New Harvard study raises concerns about hospital control by private equity
A new study from Harvard Medical School is raising fresh concerns about hospitals controlled by private equity firms.
Researchers found patient satisfaction dropped at hospitals that moved under private equity control, compared to hospitals that were not owned by such firms.
In surveys reviewed by researchers, patients reported their experience worsened in the years after private equity takeovers. They also said hospital staff were less responsive to their concerns.
Dr. Rishi Wadhera, an associate professor at Harvard and an author of the study, said private equity firms have strong incentives to generate rapid financial returns by cutting costs, including staffing.
“Who feels cuts in staffing the most? It’s the patients,” Wadhera said.
His study, published this week in the Journal of the American Medical Association, builds on the 2023 work of other Harvard researchers who found problems such as falls and infections at hospitals acquired by private equity firms occur at a 25% higher rate when compared to other hospitals.
“When private equity takes over a hospital, things generally get worse for patients,” Wadhera said. “There really is an urgent need for greater transparency, monitoring and regulatory oversight.”
The new study found the decline in patient experience at private equity-owned hospitals was greater than the overall decline in satisfaction during the COVID pandemic, when the health care system was under tremendous strain.
Proponents of private equity argue it infuses critical funding into struggling hospitals and can rescue facilities at risk of closing.

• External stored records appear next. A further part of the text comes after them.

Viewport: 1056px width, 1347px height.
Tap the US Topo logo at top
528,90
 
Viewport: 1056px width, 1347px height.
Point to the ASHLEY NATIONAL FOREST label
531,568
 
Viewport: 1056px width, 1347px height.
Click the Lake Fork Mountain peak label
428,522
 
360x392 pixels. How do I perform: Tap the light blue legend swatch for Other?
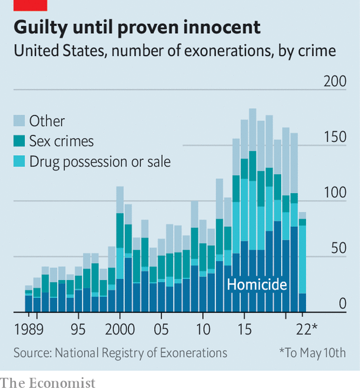point(20,121)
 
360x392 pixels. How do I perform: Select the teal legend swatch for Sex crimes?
point(20,141)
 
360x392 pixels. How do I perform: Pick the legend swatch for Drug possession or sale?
point(20,161)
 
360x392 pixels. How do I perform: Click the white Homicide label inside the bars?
point(257,285)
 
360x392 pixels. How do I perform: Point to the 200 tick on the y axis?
point(335,81)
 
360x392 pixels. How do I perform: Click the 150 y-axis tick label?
point(335,137)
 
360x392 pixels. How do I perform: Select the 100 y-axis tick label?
point(335,192)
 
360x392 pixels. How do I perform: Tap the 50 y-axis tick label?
point(338,248)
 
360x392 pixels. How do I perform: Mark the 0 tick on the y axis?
point(342,304)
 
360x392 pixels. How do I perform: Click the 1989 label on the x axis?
point(28,329)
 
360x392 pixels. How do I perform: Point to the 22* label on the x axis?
point(307,329)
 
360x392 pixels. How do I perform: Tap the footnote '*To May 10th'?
point(312,353)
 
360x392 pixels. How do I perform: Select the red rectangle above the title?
point(23,5)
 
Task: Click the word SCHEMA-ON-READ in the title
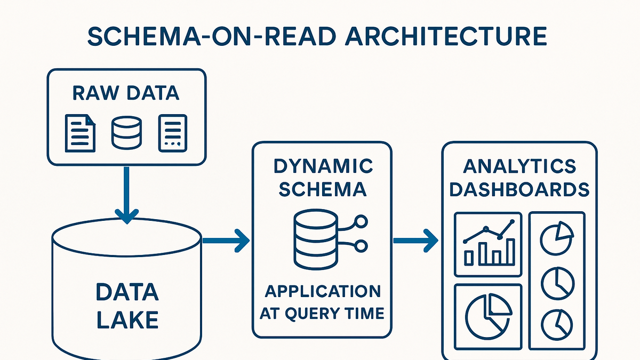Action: tap(211, 37)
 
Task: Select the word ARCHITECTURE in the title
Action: tap(446, 37)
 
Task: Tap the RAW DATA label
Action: tap(126, 93)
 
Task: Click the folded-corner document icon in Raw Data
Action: tap(81, 133)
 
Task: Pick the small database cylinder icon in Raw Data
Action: tap(126, 133)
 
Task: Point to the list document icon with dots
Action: tap(173, 133)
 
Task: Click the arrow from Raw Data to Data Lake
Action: tap(126, 195)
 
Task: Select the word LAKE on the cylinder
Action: tap(127, 319)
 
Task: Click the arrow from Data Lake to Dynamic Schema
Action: tap(226, 241)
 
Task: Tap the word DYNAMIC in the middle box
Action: tap(323, 166)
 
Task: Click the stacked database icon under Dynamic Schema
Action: tap(316, 239)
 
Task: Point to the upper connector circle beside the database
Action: tap(361, 221)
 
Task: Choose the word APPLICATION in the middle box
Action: tap(323, 291)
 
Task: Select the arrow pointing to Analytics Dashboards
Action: tap(415, 241)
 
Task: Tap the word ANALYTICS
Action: tap(519, 166)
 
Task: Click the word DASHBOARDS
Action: tap(519, 189)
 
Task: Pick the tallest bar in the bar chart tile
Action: tap(510, 252)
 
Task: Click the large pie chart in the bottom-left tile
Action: tap(489, 317)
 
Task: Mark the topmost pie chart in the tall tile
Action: tap(557, 238)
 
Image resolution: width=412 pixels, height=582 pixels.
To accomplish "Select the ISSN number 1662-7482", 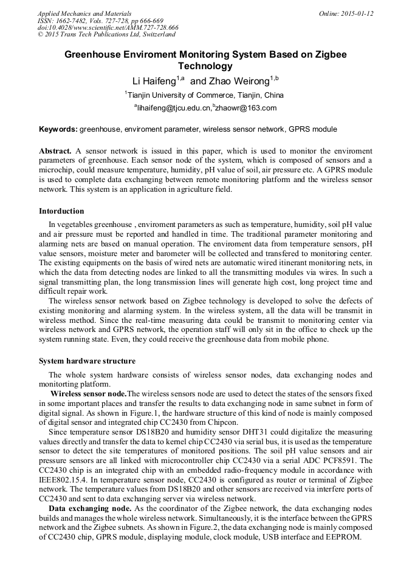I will (x=75, y=21).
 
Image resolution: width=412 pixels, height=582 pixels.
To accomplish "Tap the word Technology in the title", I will (x=205, y=66).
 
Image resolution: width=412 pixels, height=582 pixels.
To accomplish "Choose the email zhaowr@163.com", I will (x=246, y=108).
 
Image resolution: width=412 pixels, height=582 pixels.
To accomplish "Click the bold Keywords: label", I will (x=58, y=129).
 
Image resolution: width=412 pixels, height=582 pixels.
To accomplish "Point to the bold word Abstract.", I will (x=56, y=151).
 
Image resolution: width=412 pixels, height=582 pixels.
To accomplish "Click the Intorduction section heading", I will (x=61, y=211).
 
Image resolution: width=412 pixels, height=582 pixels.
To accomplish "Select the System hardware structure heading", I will (x=87, y=361).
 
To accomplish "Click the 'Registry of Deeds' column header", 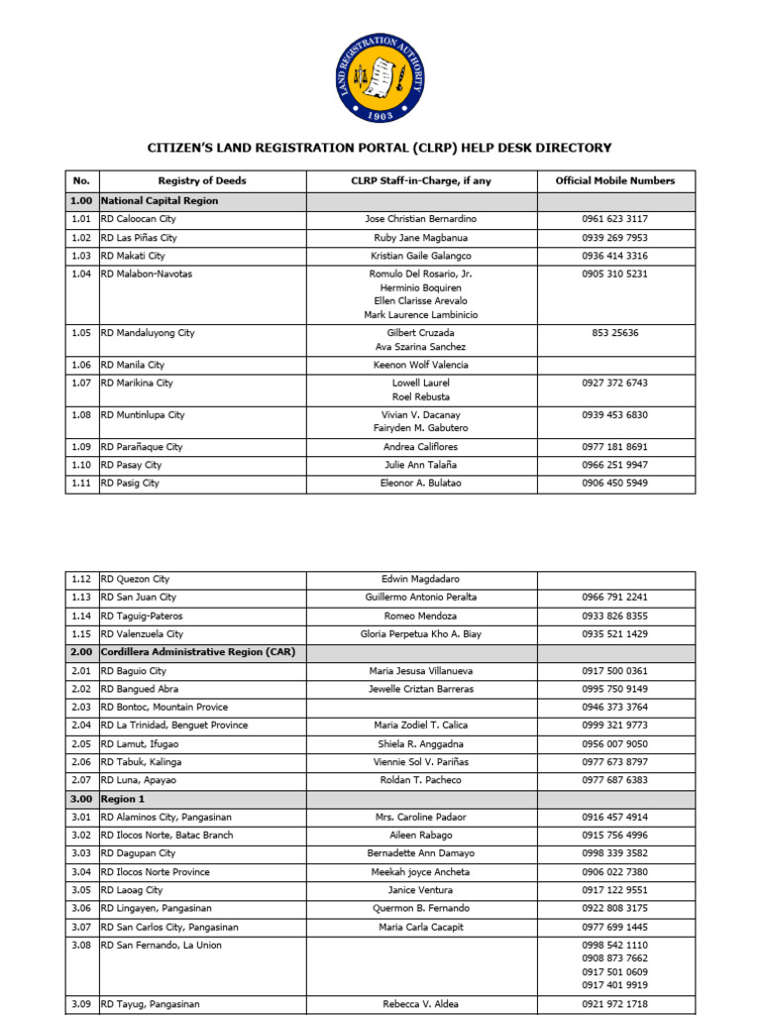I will click(x=202, y=180).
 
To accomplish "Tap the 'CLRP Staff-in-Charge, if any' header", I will click(x=421, y=180).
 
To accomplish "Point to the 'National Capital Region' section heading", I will click(x=160, y=200).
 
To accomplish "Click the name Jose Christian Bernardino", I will click(x=421, y=219).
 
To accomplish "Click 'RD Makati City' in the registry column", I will click(x=133, y=256).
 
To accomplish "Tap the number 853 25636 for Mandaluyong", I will click(x=615, y=333).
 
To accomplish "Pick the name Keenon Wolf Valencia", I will click(x=421, y=365).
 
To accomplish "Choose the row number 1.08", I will click(x=81, y=415).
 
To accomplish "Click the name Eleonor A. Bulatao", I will click(x=421, y=483).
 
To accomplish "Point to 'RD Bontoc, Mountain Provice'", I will click(x=163, y=707).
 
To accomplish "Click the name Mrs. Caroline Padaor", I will click(x=421, y=817).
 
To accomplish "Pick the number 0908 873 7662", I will click(x=615, y=959).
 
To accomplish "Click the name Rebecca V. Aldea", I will click(x=421, y=1004).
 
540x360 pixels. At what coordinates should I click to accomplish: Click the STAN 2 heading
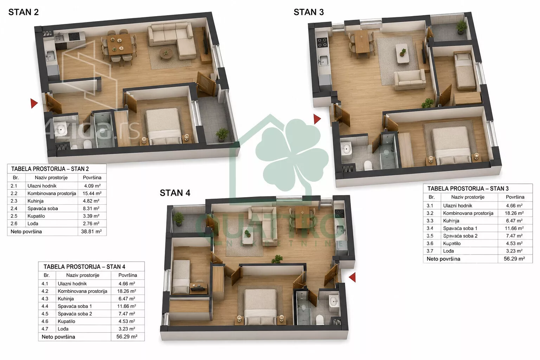(24, 12)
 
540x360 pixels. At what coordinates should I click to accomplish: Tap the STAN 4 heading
(175, 193)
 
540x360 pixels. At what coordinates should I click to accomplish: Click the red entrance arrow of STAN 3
(317, 119)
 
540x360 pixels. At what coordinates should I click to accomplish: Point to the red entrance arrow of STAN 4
(353, 277)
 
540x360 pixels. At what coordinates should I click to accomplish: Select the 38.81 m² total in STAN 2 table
(91, 231)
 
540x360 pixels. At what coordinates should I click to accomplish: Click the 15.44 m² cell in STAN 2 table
(92, 193)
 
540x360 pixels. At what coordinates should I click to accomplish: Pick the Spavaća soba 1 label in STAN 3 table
(460, 229)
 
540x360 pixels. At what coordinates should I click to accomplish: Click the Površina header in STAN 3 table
(515, 197)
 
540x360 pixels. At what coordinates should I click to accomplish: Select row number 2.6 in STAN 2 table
(14, 224)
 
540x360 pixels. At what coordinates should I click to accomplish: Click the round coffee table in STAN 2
(166, 53)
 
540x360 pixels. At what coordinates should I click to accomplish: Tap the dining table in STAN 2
(120, 44)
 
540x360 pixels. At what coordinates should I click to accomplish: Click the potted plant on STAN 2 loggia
(222, 134)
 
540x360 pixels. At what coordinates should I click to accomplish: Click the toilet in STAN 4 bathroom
(320, 320)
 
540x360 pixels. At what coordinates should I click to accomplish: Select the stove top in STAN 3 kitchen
(322, 43)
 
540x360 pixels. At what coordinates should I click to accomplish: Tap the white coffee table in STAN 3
(402, 53)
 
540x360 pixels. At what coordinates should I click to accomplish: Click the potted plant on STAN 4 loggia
(178, 219)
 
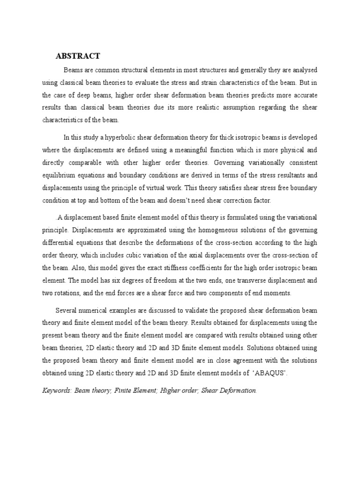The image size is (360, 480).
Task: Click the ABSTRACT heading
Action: click(78, 56)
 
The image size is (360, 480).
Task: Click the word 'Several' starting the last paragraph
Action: click(66, 310)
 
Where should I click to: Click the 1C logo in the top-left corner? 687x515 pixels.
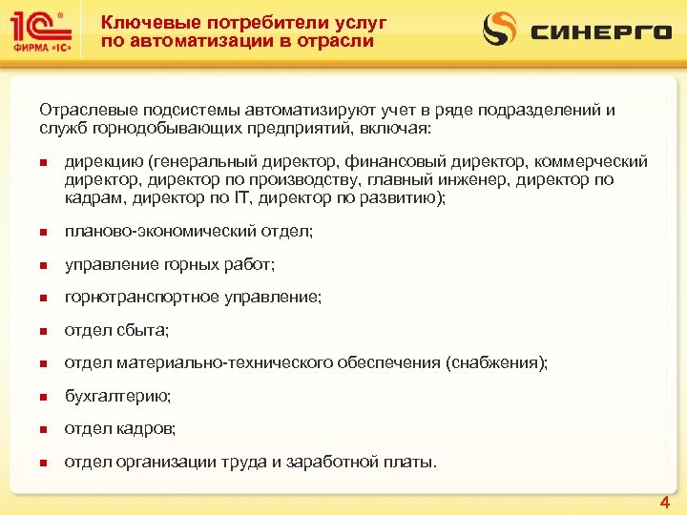click(x=39, y=25)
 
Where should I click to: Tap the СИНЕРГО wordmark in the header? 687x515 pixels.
click(x=601, y=31)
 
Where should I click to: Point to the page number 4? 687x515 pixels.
click(x=664, y=502)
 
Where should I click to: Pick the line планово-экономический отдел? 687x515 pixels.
click(x=189, y=231)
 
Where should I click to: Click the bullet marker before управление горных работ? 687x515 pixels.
click(x=44, y=265)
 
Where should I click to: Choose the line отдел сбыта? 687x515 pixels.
click(x=116, y=330)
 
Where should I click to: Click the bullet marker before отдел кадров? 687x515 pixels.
click(x=44, y=430)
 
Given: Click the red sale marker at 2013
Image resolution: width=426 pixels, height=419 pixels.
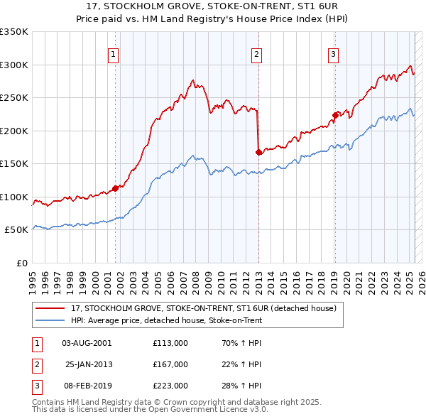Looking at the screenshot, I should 258,152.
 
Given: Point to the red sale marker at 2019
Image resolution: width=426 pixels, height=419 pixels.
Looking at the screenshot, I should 334,115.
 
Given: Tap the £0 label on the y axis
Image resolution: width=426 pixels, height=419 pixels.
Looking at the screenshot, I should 21,263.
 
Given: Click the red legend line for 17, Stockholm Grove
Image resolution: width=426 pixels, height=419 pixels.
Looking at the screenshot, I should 50,308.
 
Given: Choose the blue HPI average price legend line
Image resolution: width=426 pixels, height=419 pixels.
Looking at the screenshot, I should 50,320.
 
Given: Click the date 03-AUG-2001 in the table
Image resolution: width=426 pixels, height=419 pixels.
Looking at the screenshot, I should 87,343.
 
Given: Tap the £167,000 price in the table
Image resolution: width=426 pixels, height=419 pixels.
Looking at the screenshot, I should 170,364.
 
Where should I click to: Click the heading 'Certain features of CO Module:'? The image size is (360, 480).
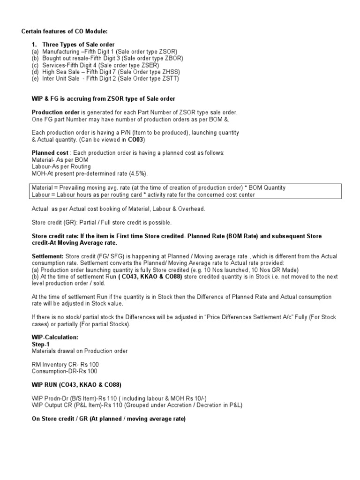(x=65, y=31)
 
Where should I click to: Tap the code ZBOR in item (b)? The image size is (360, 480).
(x=174, y=58)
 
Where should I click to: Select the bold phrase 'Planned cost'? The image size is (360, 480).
(x=50, y=153)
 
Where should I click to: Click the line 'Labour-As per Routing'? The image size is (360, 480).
(x=61, y=167)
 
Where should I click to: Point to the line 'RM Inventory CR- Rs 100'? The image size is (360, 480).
(x=65, y=364)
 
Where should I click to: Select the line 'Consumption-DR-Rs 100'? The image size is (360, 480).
(x=65, y=371)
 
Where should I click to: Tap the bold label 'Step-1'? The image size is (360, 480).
(x=41, y=344)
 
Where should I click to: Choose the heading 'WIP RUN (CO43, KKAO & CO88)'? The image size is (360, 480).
(x=76, y=385)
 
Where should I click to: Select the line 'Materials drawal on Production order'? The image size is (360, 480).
(x=80, y=351)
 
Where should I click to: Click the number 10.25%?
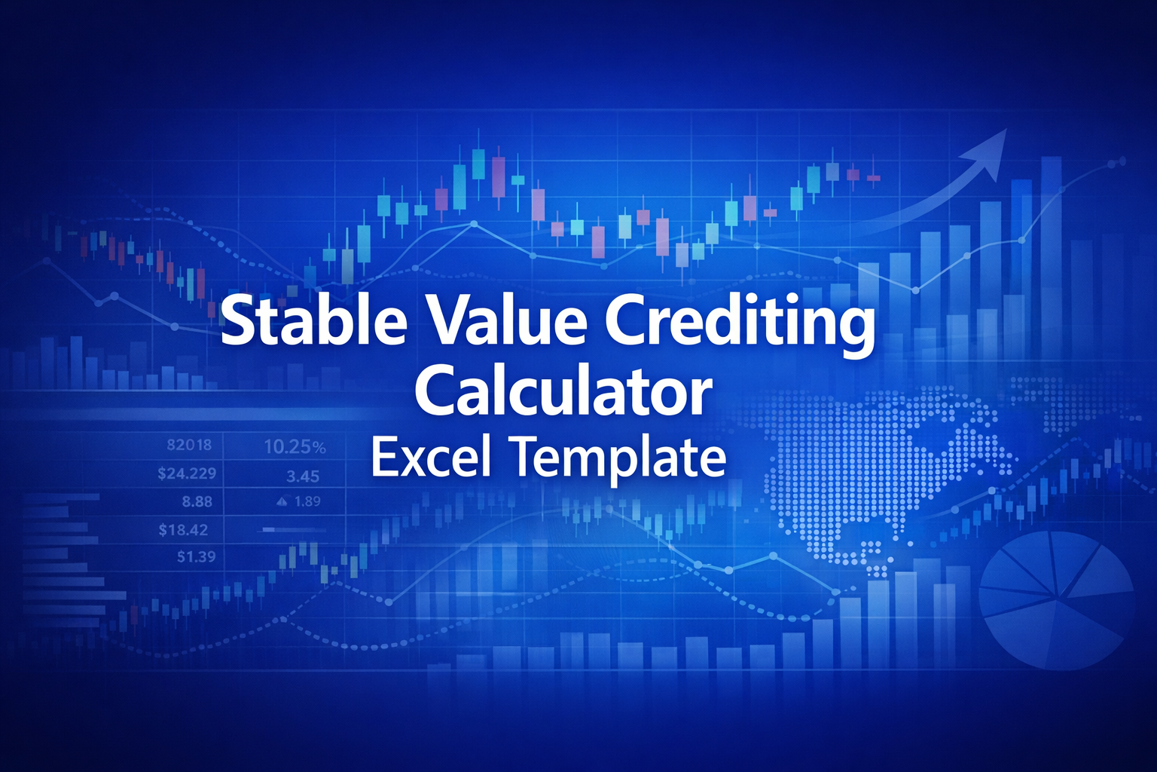[x=295, y=447]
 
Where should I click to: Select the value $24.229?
[x=187, y=473]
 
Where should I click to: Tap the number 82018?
[x=189, y=445]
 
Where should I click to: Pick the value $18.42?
[x=183, y=530]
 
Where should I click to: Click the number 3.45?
[x=303, y=476]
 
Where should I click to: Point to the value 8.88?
[x=197, y=501]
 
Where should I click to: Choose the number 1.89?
[x=307, y=501]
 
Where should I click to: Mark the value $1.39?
[x=196, y=557]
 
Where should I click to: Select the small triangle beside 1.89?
[x=283, y=501]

But Wadhera and others say a growing body of evidence points to serious concerns.
“We have a fairly consistent narrative of what is happening when PE firms invest in hospitals, and the prognosis isn’t great,” said Yashaswini Singh, a health economist at Brown University who was not involved in Wadhera’s study.
She said it’s important to study patients’ experience because “at the end of the day, the patient is at the center of all of this, but is often a voice that is underrepresented in the research.”
Researchers estimate that private equity firms have poured $1 trillion into health care in the past decade and own about 460 hospitals nationwide, as well as many physician practices, nursing homes and other kinds of health care companies.
But private equity’s role in health care has come under increasing scrutiny from state and federal lawmakers — particularly amid last year’s collapse of the for-profit Steward Health Care system.
Steward took over the former Caritas Christi hospitals in Massachusetts with private equity backing in 2010. Fourteen years later, the company filed for bankruptcy and sold or closed all of its hospitals in the state.
Steward’s owners and investors made millions while its hospitals struggled with supply shortages and understaffing, and patients often suffered, according to public officials and news reports.
Gov. Maura Healey signed a law this week that increases state oversight of hospital operators, including private equity companies. “We’ve seen bad actors exploit vulnerable hospitals and communities… We need to prevent that from happening again,” Healey said.
In September, U.S. senators held Steward’s former chief executive, Ralph de la Torre, in contempt for defying a subpoena to testify before members of Congress.
And this week, the Senate Budget Committee released a bipartisan report that found “systemic issues” with private equity investment in health care, including underinvestment, understaffing and the pursuit of financial gains at the detriment of patients.
“The findings of the investigation call into question the compatibility of private equity’s profit-driven model with the essential role hospitals play in public health,” senators said.